BOTAŞ'ın farklı tüzel kişiliklere ayrılması gerektiğinin önemini vurgulayan Şen, BOTAŞ'ın tarife yapısının, Yüksek Planlama Kurulu kararına uygun olarak maliyete dayalı bir şekilde düzenlenmesi ve güven teşkil edecek şekilde kesintisiz uygulanması gerektiğini belirtti.

LNG ithalatının serbest bırakılmasının piyasaya yeni bir açılım getirmekle beraber, bu hususun ağırlıklı olarak sadece BOTAŞ'ın yararına olduğunu ifade eden Şen, "Kanun hükümlerinin yerine getirilmediği ve serbest piyasanın oluşmadığı bir ortam, liberal piyasa adına çok olumlu bir adım olmamakla birlikte pazar payı hususundaki piyasa öngörüsünün aleyhine çalışacaktır" dedi.
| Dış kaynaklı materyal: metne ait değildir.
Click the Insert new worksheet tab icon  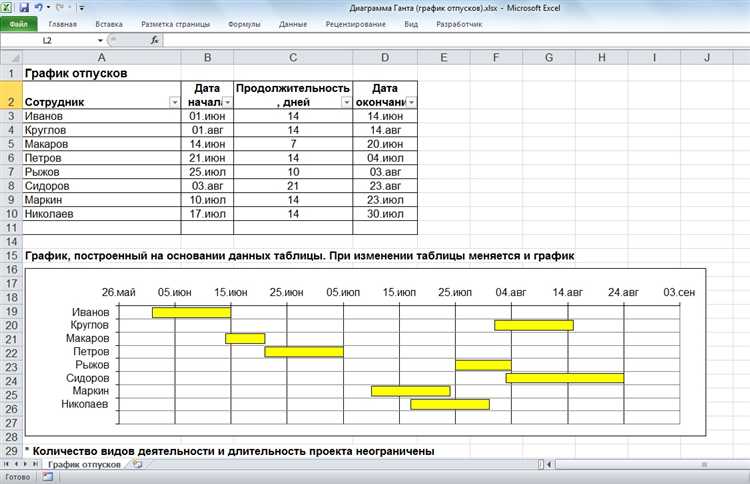coord(136,464)
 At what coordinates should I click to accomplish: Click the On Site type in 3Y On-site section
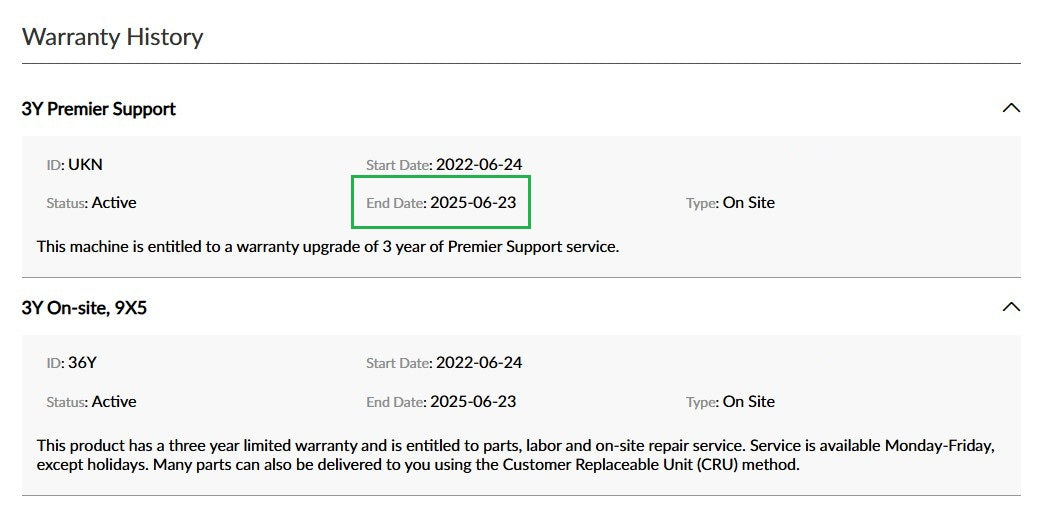pos(749,401)

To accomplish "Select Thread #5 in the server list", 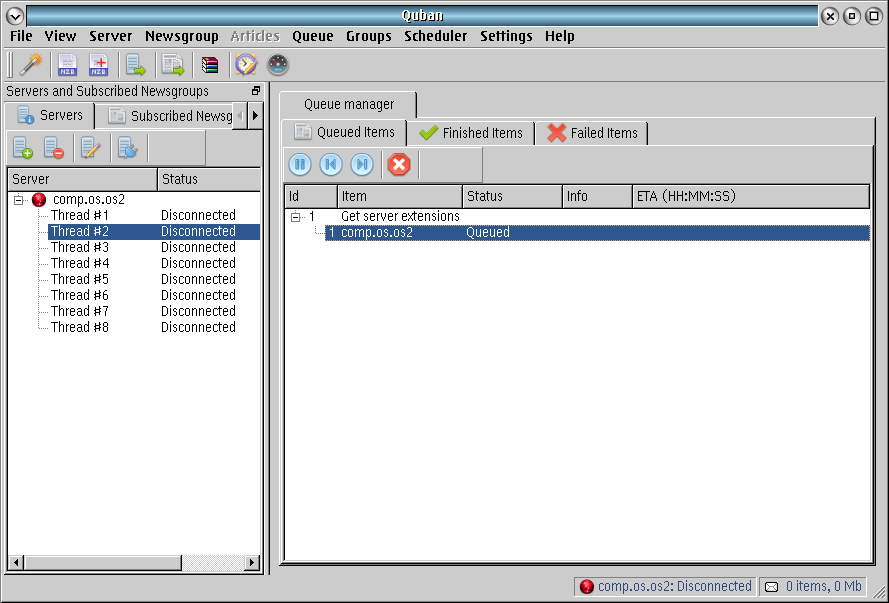I will 80,279.
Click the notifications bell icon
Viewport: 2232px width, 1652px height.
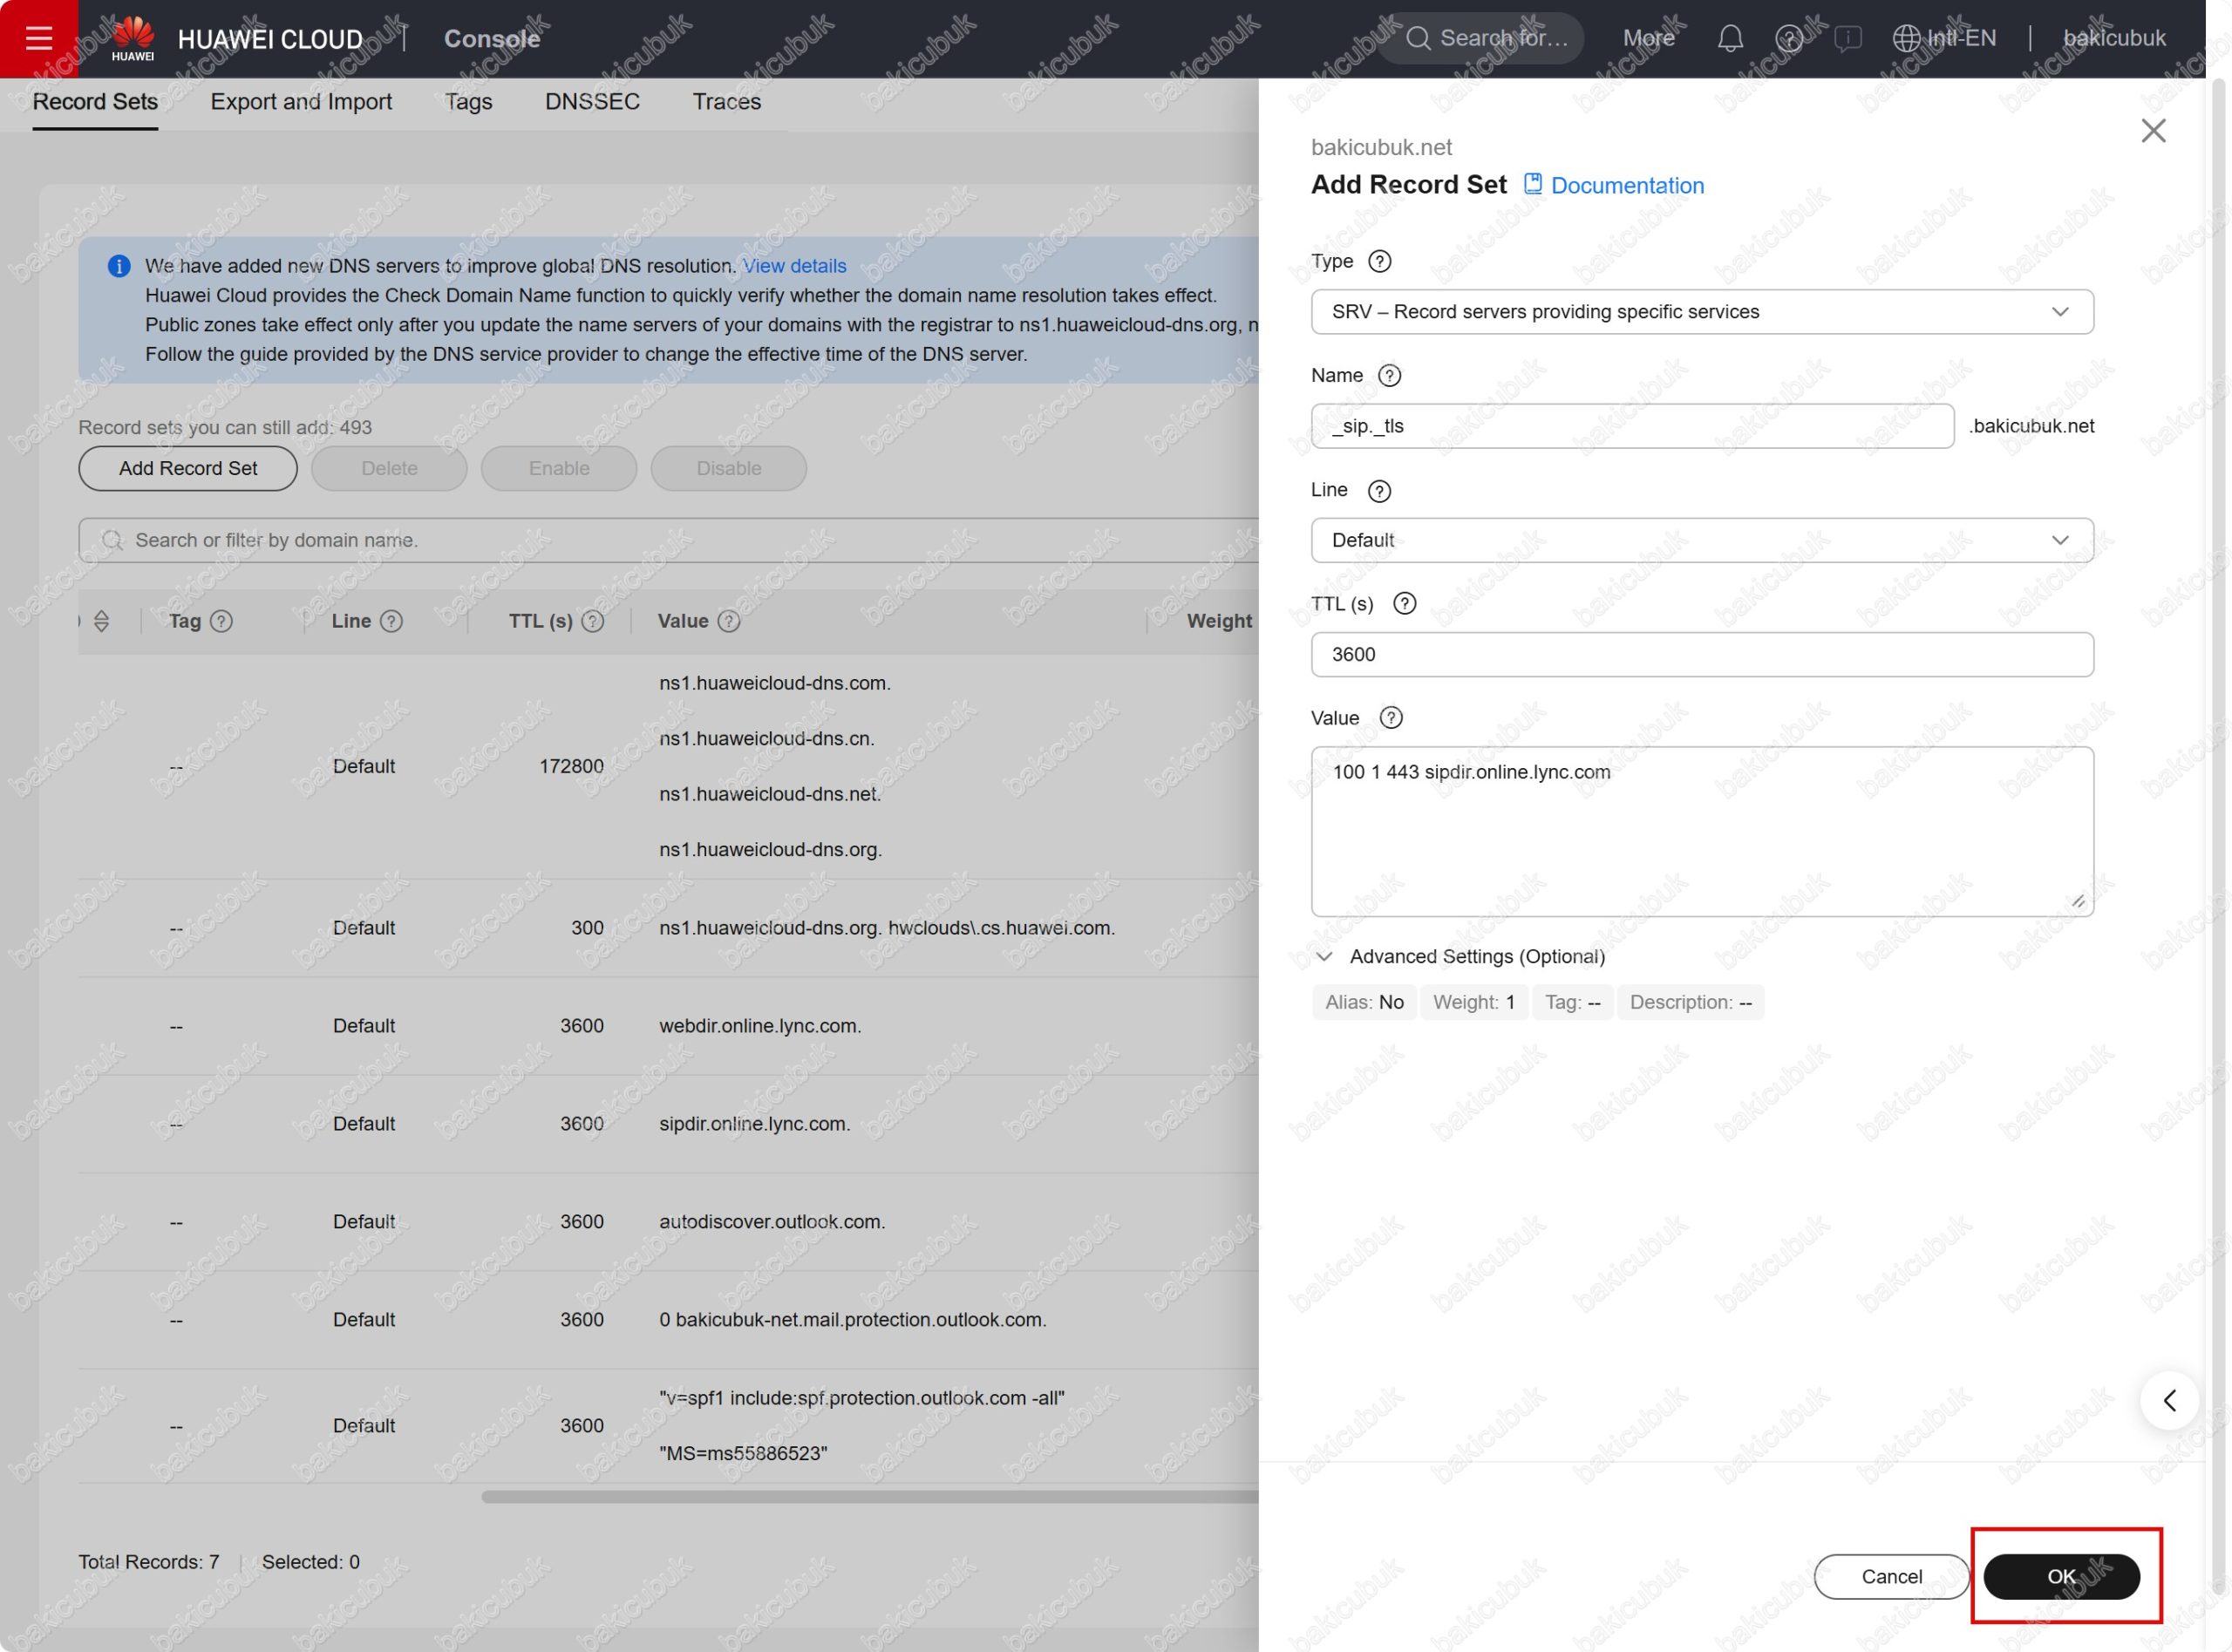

EnerjiSA Yönetim Kurulu Başkanı Selahattin Hakman

EnerjiSA Yönetim Kurulu Başkanı Selahattin Hakman da, Türkiye'nin artan enerji talebini karşılama noktasında arz güvenliğini her anlamda sağlaması gerektiğini belirterek, elektriğinin büyük miktarını doğal gazdan karşılayan Türkiye'nin yakın gelecekteki en önemli konularından birinin elektrikte arz güvenliğini sağlamak olduğunu ifade etti.

Bunun yanı sıra arz güvenliğinin sürdürülebilir bir şekilde, rekabetçi fiyatlarla sağlanmasının da önemine işaret eden Hakman, bunu gerçekleştirmenin yolunun da rekabetçi piyasa oyuncularının pazarda yer almasından geçtiğini söyledi.

Tekelci bir yapının, gelişmenin önündeki en büyük engel olduğunu elektrik sektöründe gördüklerini anlatan Hakman, doğal gaz sektöründe de bunu görmek gerektiğini kaydetti.

Deloitte Türkiye Şirket ortağı Sibel Çetinkaya, Avrupa'daki ve Türkiye'deki doğal gaz piyasasını ve piyasaya dönük yapılan çalışmaları değerlendirdi. Doğal gaz piyasasında serbestleşmenin ana hedef olduğunu belirten Çetinkaya, ancak sektörün yapısal özellikleri nedeniyle sürecin yavaş ilerlediğini söyledi.

Avrupa'da bu süreci hızlandırma ve entegre doğal gaz piyasası hedefini gerçekleştirmek için çeşitli düzenlemeler yapıldığını anlatan Çetin Kaya, Türkiye'nin de bu çalışmaları çok yakından izlemesi gerektiğini ifade etti.

Çetinkaya, toptan satış piyasasının gelişimi için doğal gaz sektöründe rekabetin artması için önem taşıyan yol haritasının bir an önce tanımlanması ve uygulanması gerektiğini vurguladı.